La cultura, quella vera, è lenta. Richiede studio, sacrificio, tempo. È faticosa, noiosa per chi vuole tutto subito. Ma proprio per questo è preziosa: ti cambia dentro, non ti regala like immediati.
Ecco perché oggi è stata sostituita dalla sua caricatura grottesca: la qultura. Con la “Q”. Non un errore di battitura, ma un marchio di fabbrica del nulla esibito.
Il fenomeno: saggi da tastiera e filosofi in pantofole
Nei social la qultura è ovunque.
- C’è chi scrive frasi fatte come “la vita è come un libro, se non lo apri non saprai mai cosa c’è dentro” e poi non apre un libro dal liceo.
- Chi posta aforismi falsamente attribuiti a Einstein tipo “se giudichi un pesce dalla sua capacità di arrampicarsi sugli alberi…”, senza sapere che il buon Albert non l’ha mai detto.
- Chi incolla frasi di Bukowski, decontestualizzate, per darsi un tono ribelle mentre beve spritz al centro commerciale.
La qultura è il fast food del pensiero: ti illude di essere sazio, ma è solo aria fritta.
Cultura è fatica, qultura è scorciatoia
La differenza è brutale:
- La cultura è lettura, confronto, errori e correzioni.
- La qultura è il copia-incolla che diventa vangelo, senza verifica né critica.
La cultura ti mette in discussione.
La qultura ti conferma nelle tue banalità.
La cultura nasce nei luoghi scomodi – una biblioteca silenziosa, un teatro mezzo vuoto, un’aula universitaria.
La qultura prospera nelle comfort zone digitali, tra un meme e una foto del pranzo.
L’analfabetismo di ritorno travestito da profondità
Il bello della qultura è che non pretende conoscenze: basta un profilo social.
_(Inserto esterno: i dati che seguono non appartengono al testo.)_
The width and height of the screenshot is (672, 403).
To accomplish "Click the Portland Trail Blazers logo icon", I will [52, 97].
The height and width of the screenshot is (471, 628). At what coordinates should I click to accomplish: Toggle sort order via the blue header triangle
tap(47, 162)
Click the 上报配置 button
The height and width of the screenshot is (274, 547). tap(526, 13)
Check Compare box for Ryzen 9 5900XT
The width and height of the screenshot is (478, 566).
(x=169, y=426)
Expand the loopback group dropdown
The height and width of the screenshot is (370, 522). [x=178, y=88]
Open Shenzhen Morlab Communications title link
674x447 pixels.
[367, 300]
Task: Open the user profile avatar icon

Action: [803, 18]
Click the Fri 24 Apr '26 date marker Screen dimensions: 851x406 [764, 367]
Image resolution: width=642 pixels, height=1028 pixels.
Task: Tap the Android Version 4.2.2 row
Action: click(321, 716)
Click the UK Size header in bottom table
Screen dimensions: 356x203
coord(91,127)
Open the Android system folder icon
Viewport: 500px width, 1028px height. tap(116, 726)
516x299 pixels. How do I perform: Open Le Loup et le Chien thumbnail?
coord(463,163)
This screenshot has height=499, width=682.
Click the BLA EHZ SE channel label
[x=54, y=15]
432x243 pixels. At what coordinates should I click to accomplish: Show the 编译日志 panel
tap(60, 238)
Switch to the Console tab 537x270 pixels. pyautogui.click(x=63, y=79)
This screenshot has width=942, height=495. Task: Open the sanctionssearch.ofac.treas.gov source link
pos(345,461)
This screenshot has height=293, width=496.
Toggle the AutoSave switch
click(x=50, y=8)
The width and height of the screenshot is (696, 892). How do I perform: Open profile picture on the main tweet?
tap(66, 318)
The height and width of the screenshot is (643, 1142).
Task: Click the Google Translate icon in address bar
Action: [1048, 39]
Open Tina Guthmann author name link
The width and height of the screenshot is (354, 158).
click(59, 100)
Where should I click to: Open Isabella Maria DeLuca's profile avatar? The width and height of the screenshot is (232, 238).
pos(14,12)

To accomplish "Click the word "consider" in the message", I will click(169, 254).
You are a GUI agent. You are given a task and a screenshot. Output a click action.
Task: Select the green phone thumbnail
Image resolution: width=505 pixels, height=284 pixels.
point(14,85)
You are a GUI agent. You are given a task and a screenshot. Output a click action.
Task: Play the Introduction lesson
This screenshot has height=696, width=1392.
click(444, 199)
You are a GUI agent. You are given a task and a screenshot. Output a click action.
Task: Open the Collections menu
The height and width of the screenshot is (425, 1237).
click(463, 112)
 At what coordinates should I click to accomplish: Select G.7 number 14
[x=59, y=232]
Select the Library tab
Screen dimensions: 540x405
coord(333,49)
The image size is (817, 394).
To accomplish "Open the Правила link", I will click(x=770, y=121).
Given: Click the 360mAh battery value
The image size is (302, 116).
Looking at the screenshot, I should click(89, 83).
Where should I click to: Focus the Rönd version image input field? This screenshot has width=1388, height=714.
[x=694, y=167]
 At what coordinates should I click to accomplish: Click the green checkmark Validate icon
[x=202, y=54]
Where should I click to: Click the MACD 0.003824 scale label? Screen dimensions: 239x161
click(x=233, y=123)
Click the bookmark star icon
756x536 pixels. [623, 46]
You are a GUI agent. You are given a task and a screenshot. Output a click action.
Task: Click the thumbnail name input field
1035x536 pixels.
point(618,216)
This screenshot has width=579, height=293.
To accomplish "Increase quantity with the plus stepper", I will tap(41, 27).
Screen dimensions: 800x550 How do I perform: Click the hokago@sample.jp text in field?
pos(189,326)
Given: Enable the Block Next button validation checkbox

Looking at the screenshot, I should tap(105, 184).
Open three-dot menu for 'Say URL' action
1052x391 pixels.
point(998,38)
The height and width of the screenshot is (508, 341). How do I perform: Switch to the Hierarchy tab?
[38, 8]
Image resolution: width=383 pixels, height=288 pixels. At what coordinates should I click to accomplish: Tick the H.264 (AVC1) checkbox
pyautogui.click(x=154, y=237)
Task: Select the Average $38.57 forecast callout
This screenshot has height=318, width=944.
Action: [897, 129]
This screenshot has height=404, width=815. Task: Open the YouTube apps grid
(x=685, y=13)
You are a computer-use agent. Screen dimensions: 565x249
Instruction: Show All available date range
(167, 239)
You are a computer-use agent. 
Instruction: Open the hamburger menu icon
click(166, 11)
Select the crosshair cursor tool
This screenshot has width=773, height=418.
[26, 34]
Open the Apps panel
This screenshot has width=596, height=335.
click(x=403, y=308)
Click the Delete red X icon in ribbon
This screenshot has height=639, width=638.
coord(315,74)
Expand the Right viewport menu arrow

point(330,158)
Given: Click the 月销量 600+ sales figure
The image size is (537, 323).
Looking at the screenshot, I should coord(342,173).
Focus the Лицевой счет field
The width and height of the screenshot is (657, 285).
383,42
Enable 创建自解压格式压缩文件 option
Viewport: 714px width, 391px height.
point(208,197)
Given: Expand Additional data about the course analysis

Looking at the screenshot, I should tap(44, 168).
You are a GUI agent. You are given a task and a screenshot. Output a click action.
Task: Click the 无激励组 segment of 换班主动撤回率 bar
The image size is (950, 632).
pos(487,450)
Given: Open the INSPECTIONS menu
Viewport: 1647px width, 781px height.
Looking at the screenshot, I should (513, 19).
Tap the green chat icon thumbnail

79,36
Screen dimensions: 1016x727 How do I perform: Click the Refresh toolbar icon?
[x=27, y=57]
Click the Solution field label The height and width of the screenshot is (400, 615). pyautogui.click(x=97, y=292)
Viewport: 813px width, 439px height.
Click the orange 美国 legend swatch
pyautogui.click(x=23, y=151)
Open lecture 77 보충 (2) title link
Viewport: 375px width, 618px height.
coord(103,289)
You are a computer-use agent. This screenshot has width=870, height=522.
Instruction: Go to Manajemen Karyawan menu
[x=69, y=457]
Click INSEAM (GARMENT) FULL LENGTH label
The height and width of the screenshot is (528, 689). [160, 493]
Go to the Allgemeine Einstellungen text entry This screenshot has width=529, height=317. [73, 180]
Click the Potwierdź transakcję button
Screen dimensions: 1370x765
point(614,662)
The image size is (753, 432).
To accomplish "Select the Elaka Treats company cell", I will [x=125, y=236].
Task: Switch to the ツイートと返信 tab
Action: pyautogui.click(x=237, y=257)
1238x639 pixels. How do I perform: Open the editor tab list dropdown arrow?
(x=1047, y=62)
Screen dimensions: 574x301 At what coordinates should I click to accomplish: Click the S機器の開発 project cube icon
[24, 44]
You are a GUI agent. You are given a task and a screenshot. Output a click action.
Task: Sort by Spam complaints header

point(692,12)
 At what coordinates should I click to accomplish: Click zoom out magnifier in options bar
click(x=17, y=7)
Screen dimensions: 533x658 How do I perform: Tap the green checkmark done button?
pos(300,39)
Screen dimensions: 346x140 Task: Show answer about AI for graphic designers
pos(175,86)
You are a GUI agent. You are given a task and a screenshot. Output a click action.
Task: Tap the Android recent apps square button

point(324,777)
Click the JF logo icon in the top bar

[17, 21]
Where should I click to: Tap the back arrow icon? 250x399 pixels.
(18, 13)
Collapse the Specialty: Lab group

Scrivi “riflettete gente” sotto a una frase di dubbia provenienza e hai fatto la tua parte.
È la democrazia della superficialità: tutti possono sembrare colti, senza esserlo. Anzi, la vera cultura viene guardata con sospetto, perché “troppo complicata”.
E così l’Italia, patria di Dante e Leonardo, oggi produce fiumi di post sulla “qultura” con la stessa convinzione con cui produce reality show.
Dalla Repubblica delle Lettere alla Repubblica dei Meme
Un tempo, chi aveva cultura era autorevole perché aveva studiato. Oggi chi ha “qultura” è autorevole perché ha seguito. I like hanno sostituito i libri. La viralità ha sostituito la verità.
Il risultato è devastante:
- generazioni che non leggono più,
- scuole ridotte a parcheggi,
- dibattiti pubblici basati su slogan copiati da Facebook.
E allora?
La cultura vera non è morta, ma è stata messa a tacere dal rumore della qultura. Resiste nei libri che nessuno legge, nei teatri che nessuno frequenta, nei concerti che non finiscono su TikTok.
Il problema è che la qultura è più facile, più veloce, più accattivante. Ma, come tutte le scorciatoie, porta dritto al nulla.
E l’Italia del Rinascimento, se continua così, rischia di diventare l’Italia della Qultura da discount: tanta scena, nessuna sostanza.